- _THE EXERCISE_:
Quote the items exactly, from the line containing "Close the 预览 preview dialog" through the end of the items, with both of those lines included. Leave out the pictures.

- _Items from a data source_:

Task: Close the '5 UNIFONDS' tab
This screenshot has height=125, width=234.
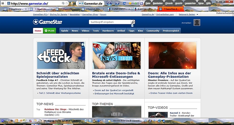Action: click(129, 9)
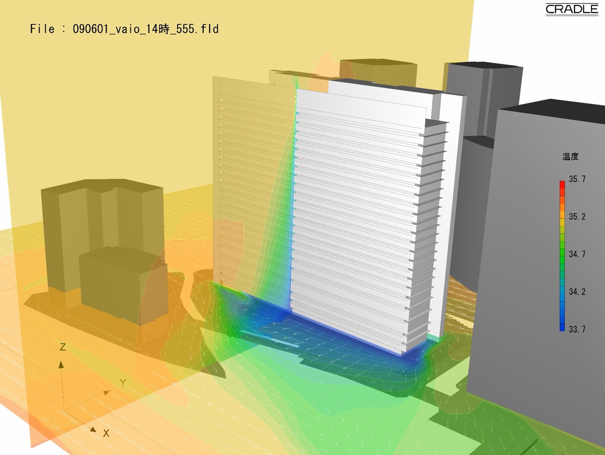605x455 pixels.
Task: Select the 34.7 legend tick label
Action: click(x=577, y=254)
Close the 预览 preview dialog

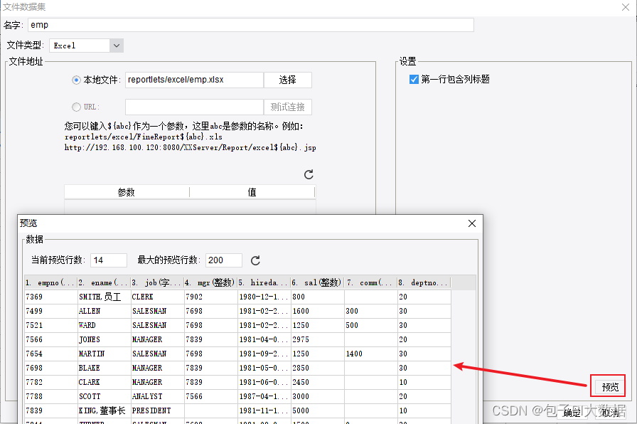pyautogui.click(x=471, y=223)
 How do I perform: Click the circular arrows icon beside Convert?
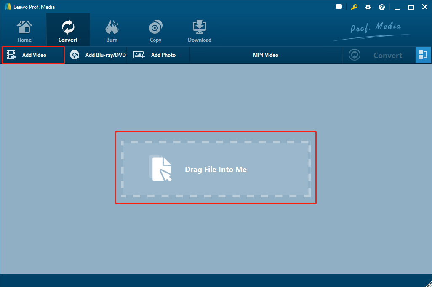pyautogui.click(x=354, y=55)
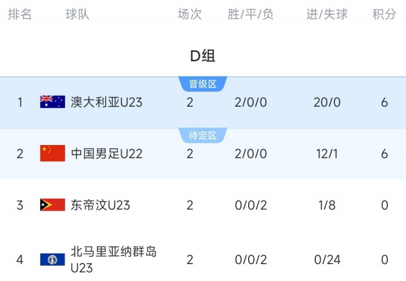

- _WRITTEN RESPONSE_:
Close the 预览 preview dialog

pyautogui.click(x=471, y=223)
 How do I perform: Click the circular arrows icon beside Convert?
pyautogui.click(x=354, y=55)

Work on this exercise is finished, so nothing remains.